The White House will likely ask more countries to drop their digital services taxes as part of ongoing trade talks, a senior Trump administration official said Monday after Canada rescinded its DST over the weekend.
“My expectation is that the digital services taxes around the world will be taken off, and that that will be a key part of the … ongoing trade negotiations that we have,” National Economic Council director Kevin Hassett said on CNBC’s “Squawk on the Street.”
The remark from one of President Donald Trump’s top advisors came the day after Canada walked back its DST in order to “advance broader trade negotiations” with the United States.
That reversal — just hours before the first collection under the new tax was due — came on the heels of Trump’s surprise threat Friday to terminate all trade talks with Ottawa as long as the DST remained in place.
Negotiations with the U.S. have resumed, Canada said, since it scrapped the tax. Trump and Canadian Prime Minister Mark Carney now aim to strike a trade deal by July 21, according to a Sunday statement from the Department of Finance in Ottawa.
“I’m very pleased to see that Canada is removing its DST, which means that we didn’t have to put in this really complicated retaliation to the tax code,” Hassett said Monday morning.
“But you could expect that countries that have digital sales taxes of the future are going to be facing the wrath of [U.S. Trade Representative] Jameson Greer” over “these unfair trade practices,” Hassett said.

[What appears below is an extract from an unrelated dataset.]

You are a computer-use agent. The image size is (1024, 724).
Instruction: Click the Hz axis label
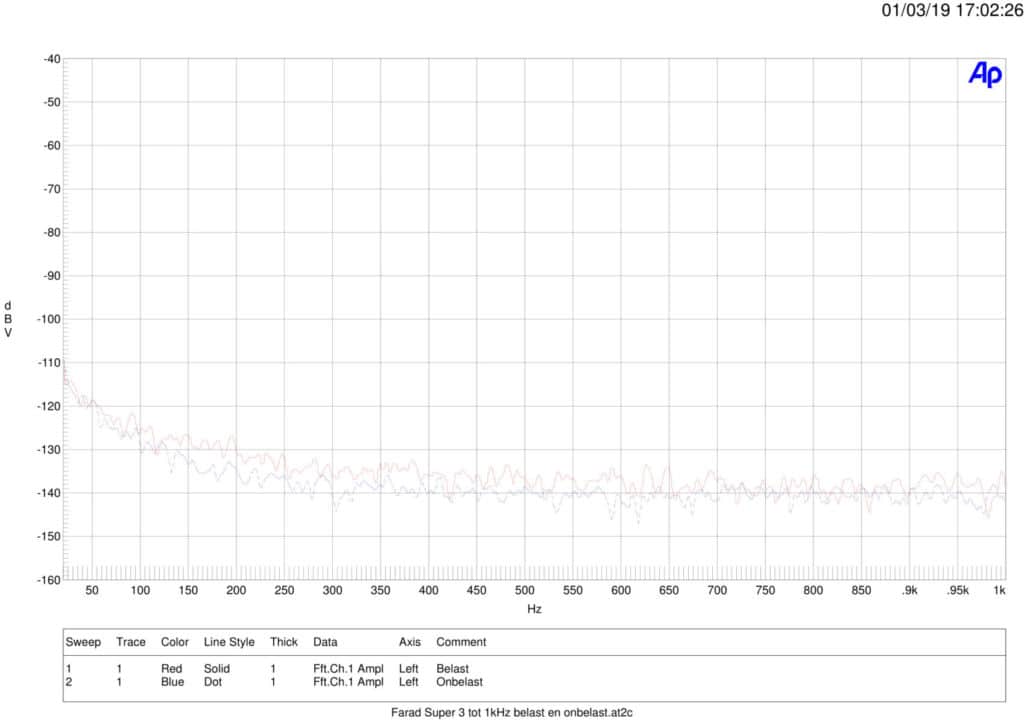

In a little over a week, the Trump administration faces multiple self-imposed trade deadlines, when steep U.S. tariffs on a number of countries are set to restart.
Hassett said he believes the U.S. has “frameworks” for “a whole number of deals” that will be agreed to shortly after a major Trump-backed budget bill is passed through Congress.
The Trump administration is eager for the GOP-controlled House and Senate to pass a final version of the massive tax-and-spending legislation and send it to the president’s desk before Friday.
If that happens, Hassett predicted that there will be a “marathon session” in the Oval Office in which Trump and his aides will tick down a list of countries and make final calls on U.S. tariff rates for each.
It is unclear whether Trump will stick to the July 8 and 9 tariff deadlines. “We can do whatever we want,” he said when asked last week about whether he would stick with one of those dates.